In some embodiments, reporting includes (7102) displaying at least
one time-stamped image of the workflow and a false color display
indication of the pixel or the pixel group that satisfied the
intensity variation threshold (e.g., an image is modified such that
a lesion whose pigmentation satisfies the intensity variation
threshold is shown in a higher contrast color to surrounding
regions). In some embodiments, reporting includes (7104) storing an
indication of the pixel or the pixel group that, across the first
workflow, satisfied the intensity variation threshold in the
subject data store associated with the first subject in the first
memory location in the computer memory (e.g., of memory 206 of the
data repository 108, FIG. 2).
[0153] In some embodiments, the data repository apparatus retains
an indexable file of observed features to allow for cross
comparisons between spectral, spatial, and temporal characteristics
of observed features on a plurality of subjects. In some
embodiments, the indexable file is used to interrogate and annotate
collated spectral, spatial, of temporal characteristics of observed
features on a plurality of subjects. Furthermore, in some
embodiments, the indexable file is used to correlate unique
spectral, spatial, of temporal characteristics with specific
biologic or non-biologic processes. In some embodiments, the file
also includes a collection of composite structures, their
structural patterns, temporal changes, and/or locations and size of
observed features on subjects (biologic or non-biologic).
[0154] While some parts of the method 7000 in FIGS. 7A-7J are
described with respect to the first smart phone and/or the second
smart phone (e.g., first and/or second time-stamped images of a
first and/or workflow), any of the embodiments described above may
be analogously applied to each additional device of the
machine-to-machine network.
[0155] Stages of method 7000 described with respect to FIGS. 7A-7J
may be performed additionally and/or alternatively to one another.
For example, temporal observable changes or pre-confirmed health
conditions may be detected by way of comparison to stored
observation sets, concurrently with determining whether variations
in data for a first subject satisfying a temporal variation
threshold (irrespective of being compared to stored observation
sets).

----------

- TASK SET:
**1.** List every bracketed paragraph number in the patent passage.
**2.** Answer these from the patent passage:
(a) What is given as an example of the computer memory where the indication is stored?
(b) What does the data repository apparatus retain?
(c) To what may the embodiments be analogously applied?
**3.** Please rewrite the part of the patent passage that opens with the words containing "In some embodiments, reporting includes (7102)" and closes with "108, FIG. 2).", swapping "lesion" for "mole".
Use only the patent passage to respond.

----------

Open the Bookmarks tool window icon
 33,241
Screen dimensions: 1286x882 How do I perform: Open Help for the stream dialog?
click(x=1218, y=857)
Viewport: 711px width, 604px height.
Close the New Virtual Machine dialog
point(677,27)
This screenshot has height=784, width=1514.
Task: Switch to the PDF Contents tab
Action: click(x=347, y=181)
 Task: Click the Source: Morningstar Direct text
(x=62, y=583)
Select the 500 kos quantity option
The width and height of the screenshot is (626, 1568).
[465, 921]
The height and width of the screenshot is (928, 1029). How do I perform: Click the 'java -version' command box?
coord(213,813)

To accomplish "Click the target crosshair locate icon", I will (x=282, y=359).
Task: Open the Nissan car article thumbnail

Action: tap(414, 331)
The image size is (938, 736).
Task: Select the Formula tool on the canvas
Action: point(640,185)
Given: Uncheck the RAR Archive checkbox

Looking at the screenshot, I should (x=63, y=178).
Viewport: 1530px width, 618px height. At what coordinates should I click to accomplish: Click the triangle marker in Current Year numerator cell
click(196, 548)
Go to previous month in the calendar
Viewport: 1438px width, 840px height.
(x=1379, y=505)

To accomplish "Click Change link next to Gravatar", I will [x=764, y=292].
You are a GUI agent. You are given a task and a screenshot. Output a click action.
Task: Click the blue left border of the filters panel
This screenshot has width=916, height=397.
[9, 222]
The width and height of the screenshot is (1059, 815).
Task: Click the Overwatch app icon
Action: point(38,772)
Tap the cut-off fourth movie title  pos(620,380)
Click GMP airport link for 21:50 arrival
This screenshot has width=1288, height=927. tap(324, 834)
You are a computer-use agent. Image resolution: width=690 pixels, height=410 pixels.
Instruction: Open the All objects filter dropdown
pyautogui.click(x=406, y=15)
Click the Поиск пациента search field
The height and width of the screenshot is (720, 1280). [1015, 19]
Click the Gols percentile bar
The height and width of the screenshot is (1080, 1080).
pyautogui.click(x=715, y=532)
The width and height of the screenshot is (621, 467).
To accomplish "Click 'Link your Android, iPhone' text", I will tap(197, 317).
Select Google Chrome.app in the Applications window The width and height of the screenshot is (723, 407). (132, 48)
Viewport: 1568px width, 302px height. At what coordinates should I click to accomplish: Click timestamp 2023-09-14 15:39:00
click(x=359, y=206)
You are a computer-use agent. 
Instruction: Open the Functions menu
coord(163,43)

----------

- YOUR WRITTEN ANSWERS:
**1.** [0153], [0154], [0155]

**2.**
(a) Memory 206 of the data repository 108 (FIG. 2).
(b) An indexable file of observed features.
(c) Each additional device of the machine-to-machine network.

**3.**
In some embodiments, reporting includes (7102) displaying at least
one time-stamped image of the workflow and a false color display
indication of the pixel or the pixel group that satisfied the
intensity variation threshold (e.g., an image is modified such that
a mole whose pigmentation satisfies the intensity variation
threshold is shown in a higher contrast color to surrounding
regions). In some embodiments, reporting includes (7104) storing an
indication of the pixel or the pixel group that, across the first
workflow, satisfied the intensity variation threshold in the
subject data store associated with the first subject in the first
memory location in the computer memory (e.g., of memory 206 of the
data repository 108, FIG. 2).